Da Ubajara, in un’ora d’auto arriviamo al Parco delle Sete Cidades, o Sette Città. Dove invece siamo in pieno sertao, fra cactus e caatinga e una temperatura che sfiora i 40 gradi senza un alito di brezza. Le Sette Città sono in realtà sette agglomerati di rilievi rocciosi dalle forme originali e stranissime, che si ergono dal piatto sertao quali residui geologici delle montagne del passato ed ai quali l’erosione del vento e del sole cocente ha dato le attuali forme tanto bizzarre. Alcune di esse sembrano proprio resti di città megalitiche in mezzo alla caatinga e da ciò deriva il nome di Sete Cidades, anche perchè sembra che i primi scopritori europei di questo posto avessero per un po’ di tempo creduto davvero di aver scoperto un antichissimo sito archeologico. Comunque sia, il luogo è molto suggestivo e nonostante la calura ce lo siamo visitato tutto, anche qui condotti da una guida autorizzata. Da Sete Cidades siamo tornati verso la costa, arrivando alla città di Parnaiba e sull’omologo fiume che dà origine al Delta das Americas, uno dei pochissimi delta fluviali al mondo che sfocino in un oceano. E che col suo corso segna il confine orientale della regione delle grandi, sterminate e spettacolari dune di sabbia del Maranhao, di cui parleremo fra poco. Cerchiamo e troviamo una barca che ci porti a fare un giro nel delta, rivolgendoci ad un’agenzia di escursioni. Siccome altri turisti non ce ne sono, per andarcene solo in due con una barca che potrebbe portare dodici persone finiamo col pagare qualcosina di più, ma vista la magra in giro il barcaiolo è comunque più che contento di raggranellare almeno i nostri soldi.

MATERIALE

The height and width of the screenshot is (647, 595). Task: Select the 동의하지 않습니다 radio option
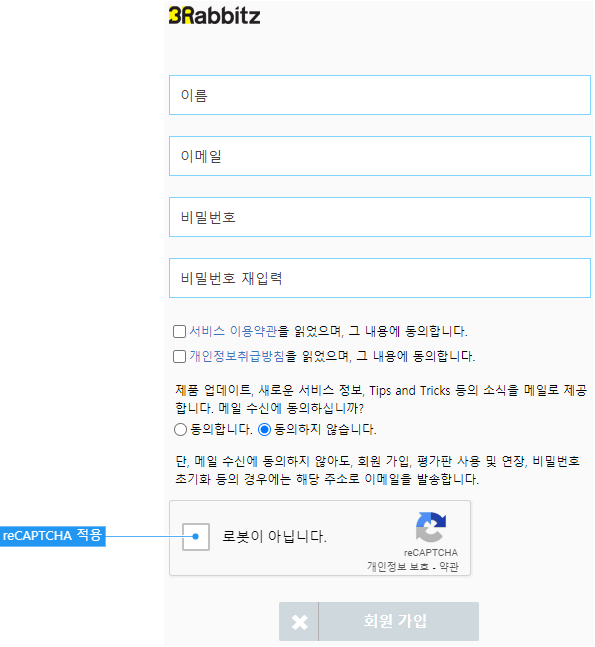click(x=264, y=430)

DA FARE
**a)** Nel racconto del viaggio in Brasile, quante persone potrebbe portare la barca usata per il giro nel delta?
**b)** Prosegui il racconto del viaggio in Brasile a partire dall'ultima frase.

RISPOSTE
**a)** Dodici persone.

**b)**
Ci godiamo dunque il lento andare della nostra barca per le placide acque del Rio Parnaiba, fra mangrovie, sgarzette e qualche macaco, fino alla spettacolare visione delle alte e dorate dune di sabbia che accompagnano la riva destra del fiume e che la fitta e verde foresta tropicale che aggetta invece sulla riva sinistra fa sembrare ancora di più suggestive e persino irreali. Davvero, sembra di stare in mezzo a un fiume che scorre fra la giungla e il deserto del Sahara e ti chiedi come sia possibile. Ma queste dune sono proprio vere e di una sabbia finissima nella quale affondi fino a mezzo polpaccio e ti si appiccica addosso come talco, sospinta dal vento che soffia impetuoso mitigando il sole cocente : ce ne rendiamo ben conto quando scendiamo a terra e a piedi le attraversiamo a saliscendi per arrivare fino all’oceano poco distante. A Parnaiba cominciamo a scoprire anche una cosa poco piacevole che vedremo confermata in seguito e cioè che in tutta questa ampia regione del Nordeste, a parte Natal e Fortaleza, non esistono uffici di cambio valuta ufficiali, nemmeno presso le banche.

Quindi, se vuoi cambiare Euro o Dollari devi rivolgerti a faccendieri che ti propongono sempre cambi più o meno da strozzinaggio.

Di pari, a parte che nelle località turistiche più affermate, quasi nessuno accetta la carta di credito e dunque di questo occorre tenere conto affrontando un viaggio da queste parti. Poi è anche vero che nelle cittadine medio-grandi trovi bancomat riconosciuti dal circuito internazionale dai quali puoi prelevare denaro in contanti, ma se ti sei portato dietro il tuo bancomat e comunque per un importo massimo limitato. Da Natal a Parnaiba abbiamo attraversato gli Stati (il Brasile è una Repubblica Federale) del Rio Grande do Norte, Cearà e Piauì.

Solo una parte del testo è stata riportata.